Comments (18)
Hi @lastweek !
I have looked into the source code and found that LegoOS checks all the ports of IB NIC. If there is one using Ethernet, it panics. However, the IB-supported NIC on CloudLab has two ports, one IB and one Ethernet, which is configured permanently and may not be changed by software. Is it possible to use only the IB port to do the RDMA? If so, could you please give some instructions of modifying the Lego source code?
Thanks a lot!
from legoos.
Hi @fyc1007261,
Sorry for the inconvenience. The current driver does not support RoCE, thus once RoCE is detected, it will simply panic. (To be precise, I'm not sure if it can work on RoCE. I forgot if I omit some code regarding RoCE in mlx4.)
The error message from make install is fine. As long as the kernel image is installed at /boot
, and you can find it on the grub menu.
"Please wait for enough IB MAD (number 7)" means both machine are waiting for the MAD control messages from Infiniband switch. For 1P-1M configuration, you need to have a IB switch, and both machines are connected to the switch. What's the configuration you are using?
from legoos.
Hi @lastweek ,
Thanks for your reply! I looked into the source code of LegoOS and found that if the driver finds that any of the ports of Infiniband-supporting NIC is using Ethernet, then it panics.

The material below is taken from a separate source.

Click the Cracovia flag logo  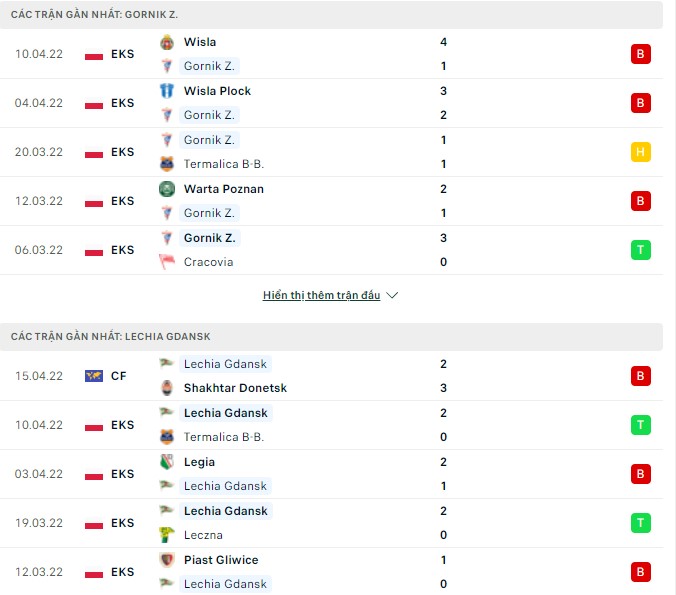pos(167,262)
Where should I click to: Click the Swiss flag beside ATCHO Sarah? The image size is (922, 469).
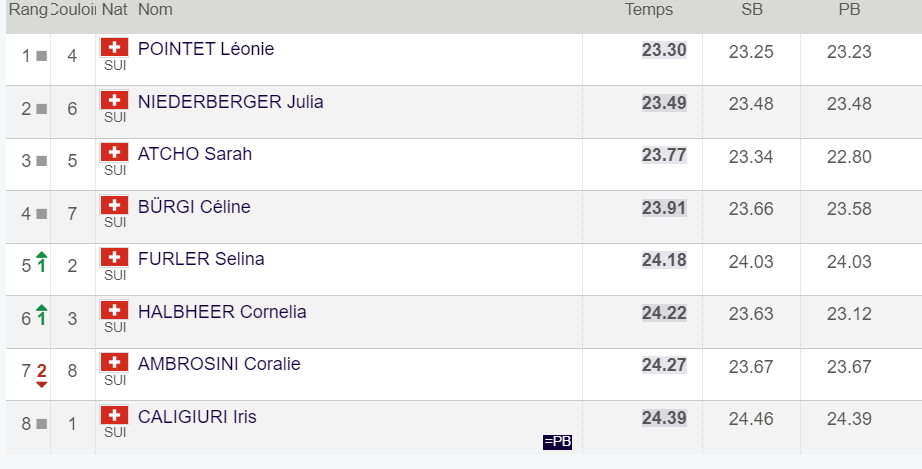tap(115, 152)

However, the NIC on CloudLab has 2 ports with one using IB and the other using Ethernet. I may try to modify some source code of LegoOS to let it think there is only one port and use that port only. Is there anything that I should pay attention to?
For the IB MAD problem, I am using another IB-supporting NIC that is not Mellanox but Qlogic QLE instead. I suspect that it might not be supported by the driver...?
Thanks so much for your help!
from legoos.
Hi @fyc1007261,
It's a LegoOS bug indeed. You should try the approach you proposed. You should pay attention to the port number, make sure you are using the IB port.
About the Qlogic QLE machine, are you running LegoOS on top of that? I don't think mlx driver can run with that.. Anyhow, can you tell me more about your hardware setup? Thanks.
from legoos.
Hi @lastweek ,
It is true that the driver does not support QLE NICs. I am now trying with 1P-1M settings with Mellanox MX354A NIC and SX6036G/U1 IB switches. (Melanox IS5035 is not provided on CloudLab)
from legoos.
Hi @lastweek ,
I finally succeeded in deploying with the 1P-1M configurations by hard-coded all the num_ports
variables to 1. Thanks a lot for you help!
from legoos.
Cool!!! Would you mind share your solutions with us? Being able to run on CloudLab is a big deal!!
from legoos.
Hi @lastweek ,
For 1P-1M settings, I used the r320 hardware in Apt Utah with CentOS 7 image and simply connect 3 raw PCs together (though only 2 are used currently). Then modify the code in the drivers/
directory to hard code all num_ports
variables to 1 (because one of the r320
NIC uses Ethernet). After this, just follow the instructions you provided on the GitHub.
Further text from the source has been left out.